[Pointing data for screenshots]
----

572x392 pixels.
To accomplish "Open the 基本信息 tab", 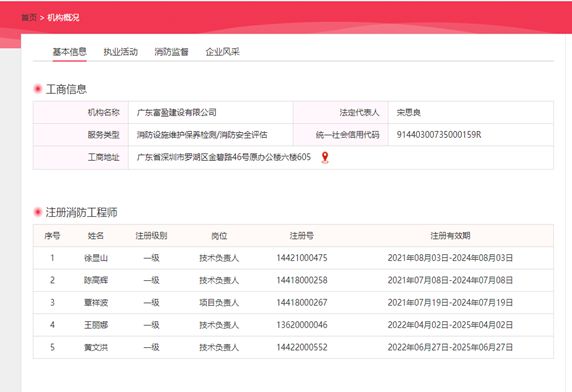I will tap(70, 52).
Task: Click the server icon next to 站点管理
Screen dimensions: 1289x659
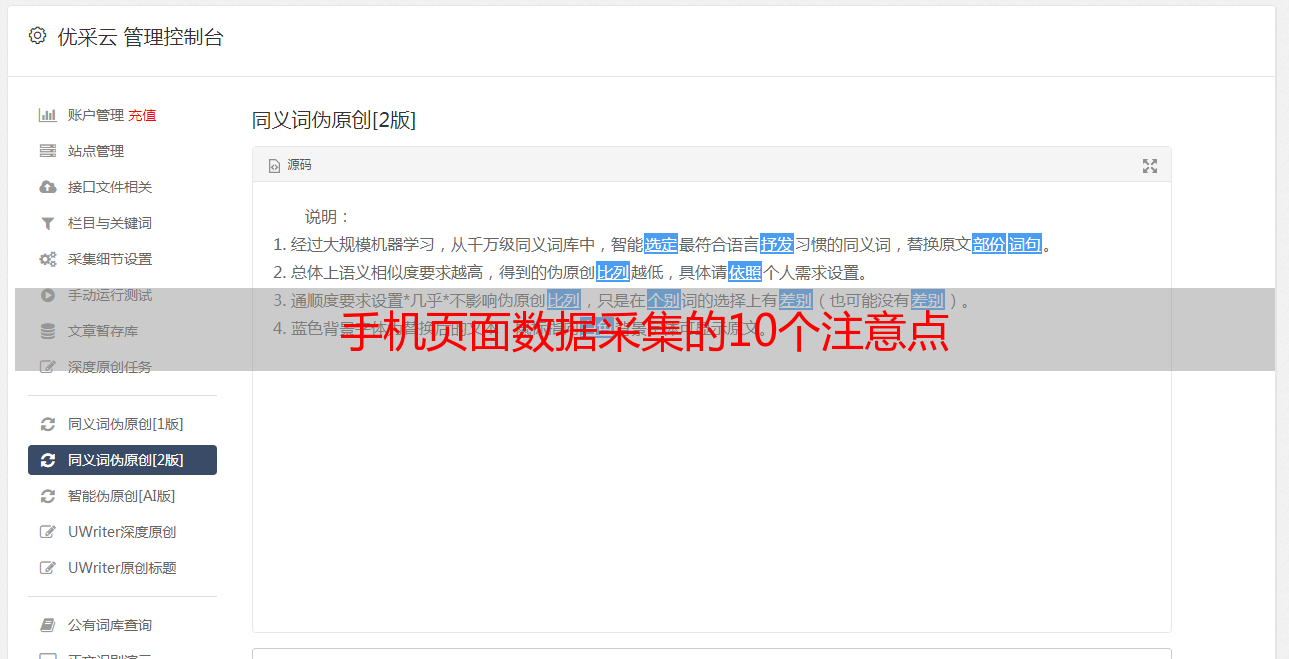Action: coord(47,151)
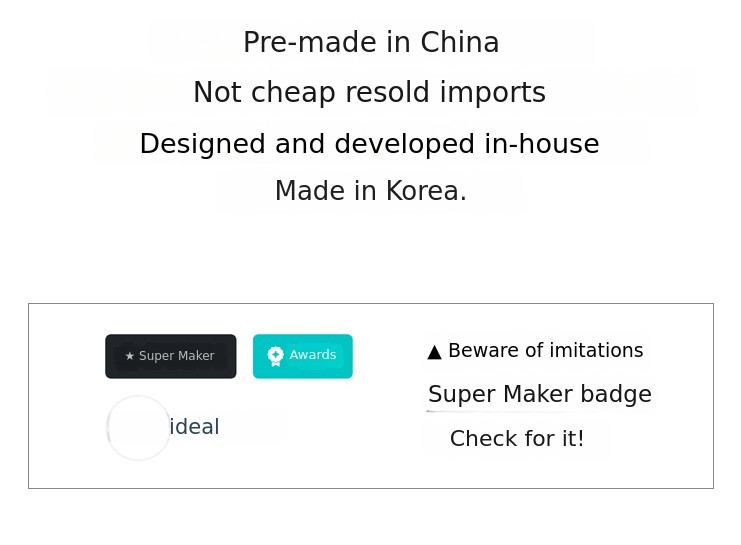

----

Find every line in the records that contains the word "server" and copy each one in full.

Worked solution:
Task: Click the server icon next to 站点管理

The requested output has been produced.